Она выпила. Ее глаза затуманились. Ей очень хотелось упасть в обморок. Ярослав Петрович чувствовал, что по ходу сцены, которую она разыгрывала, Жанне Леонидовне просто необходимо было упасть в обморок. Надо было что-то предпринять, иначе потом не оберешься хлопот,
– У вас на груди пятно, – сказал Красин. – Кровь, что ли?
– Где? – залилась краской актриса и сразу забыла про обморок. – Ах, это краска! В пьесе меня должны проткнуть шпагой, вот и подкрашивают заранее платье. До удара шпагой я прикрываю пятно накидкой. Очень эффектная сцена. В этом месте больше всего аплодисментов.
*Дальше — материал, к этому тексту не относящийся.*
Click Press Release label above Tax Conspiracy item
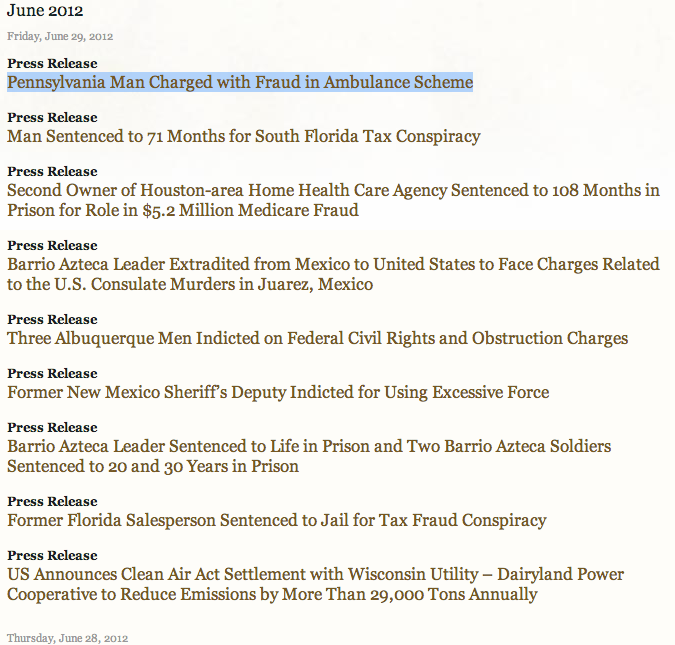 pos(52,118)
– Присаживайтесь, и я вас слушаю. – Ярослав Петрович галантно, словно вдруг оказался на сцене, пододвинул средневековой даме кресло. Она опустилась в него изящным движением принцессы.
– Это Сафонов. Анонимку написал Сафонов. Это точно. Вы, конечно, мне не поверите. Мол, жена защищает мужа… Так вот… Я вам признаюсь… Вы большой руководитель, и вас, наверно, ничем не удивишь. Не такие исповеди слышали… Одно время я была близка с Антоном Юрьевичем… Так получилось… Это страшный человек, Ярослав Петрович. Для него никто не существует, кроме него самого. Он любит сам себя до безумия. Часами рассматривает себя в зеркало, придает своему лицу различные выражения, но главным образом тренируется… Чтобы быть вальяжным, загадочным, усталым… Всепонимающим, всепрощающим, грустящим по поводу погрязшего во грехах человечества. Он, из вините, даже в момент близости смотрел не на меня, а любовался собой. Вообще-то он почти не пьет, но однажды выпил и признался мне в одной своей страсти. Эта страсть пожирает его целиком. Сафонов обожает сидеть в президиумах.
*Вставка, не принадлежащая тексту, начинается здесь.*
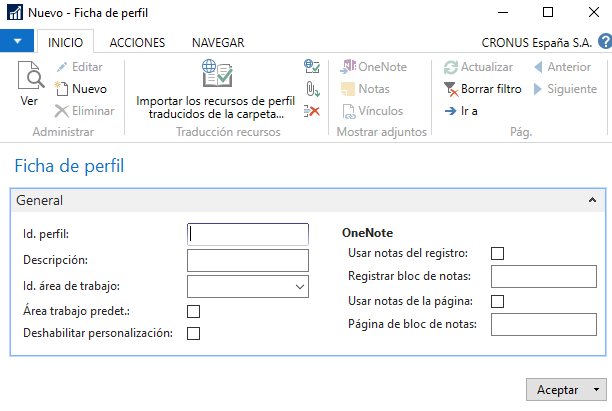Click the red X remove translated resources icon
Screen dimensions: 612x411
[x=312, y=111]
– Что? – удивился Красин. – Сидеть в президиумах?
– Да… Он просто грезит. И именно в первом ряду, за столом, ближе к центру. Однажды я его застала. Неожиданно вошла, у меня был свой ключ, а он стоит перед зеркалом, держит микрофон и говорит: «Дорогие товарищи! Торжественный вечер, посвященный… (не помню уж чему), считать открытым!»
– Но зачем ему это нужно?
– Не знаю… Может, он шизофреник…
Зазвонил внутренний телефон, связывающий кабинет с приемной. Танечка тревожно сказала:
– Ярослав Петрович, извините, но с вами срочно хочет переговорить жена. Я сказала, что вы заняты, но она настаивает.
Красин взял трубку.
– Извините, Жанна Леонидовна.
– Немедленно! Слышишь, немедленно приезжай домой! – закричала в трубку жена.
– Что случилось?
– Случилось!
– Что? Ты можешь сказать?!
– Не могу! Приезжай срочно, иначе будет поздно!
– Что-то с Вадиком?
Но в трубке уже звучали короткие гудки.
– Вам надо уезжать? – Жанна Леонидовна встала с кресла по-прежнему грациозным движением.
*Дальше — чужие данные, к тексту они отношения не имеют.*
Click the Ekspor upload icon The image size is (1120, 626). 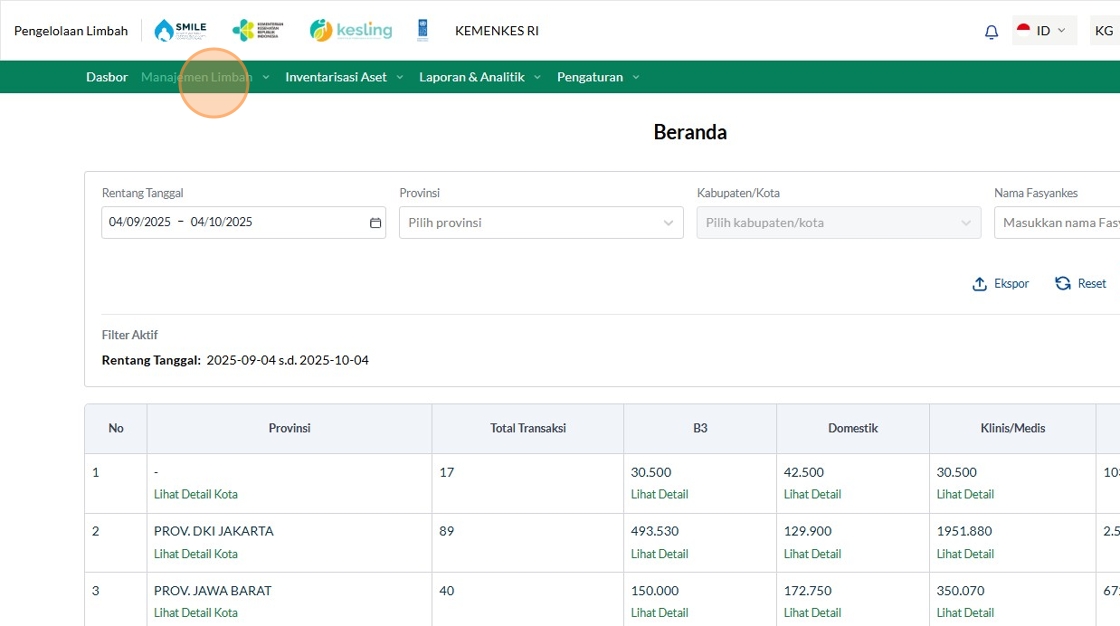click(x=980, y=284)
– Нет, прошу вас, продолжайте.
– Да мне, собственно, больше добавить нечего. С Сафоновым я давно порвала: он стал мне мерзок, как пресмыкающееся.
Вдруг она с любопытством и с каким-то детским восторгом посмотрела
на него.– А вы интересный мужчина и прекрасно держитесь в этой идиотской мелодраматической сцене. Вы похожи на молодого короля Лира. В среду я играю Офелию в «Гамлете». Мне бы хотелось, чтобы вы посмотрели. Придете?
– Не знаю…
– Я вам пришлю билеты.
Наверно, после такого же приглашения у нее и началась связь с Сафоновым.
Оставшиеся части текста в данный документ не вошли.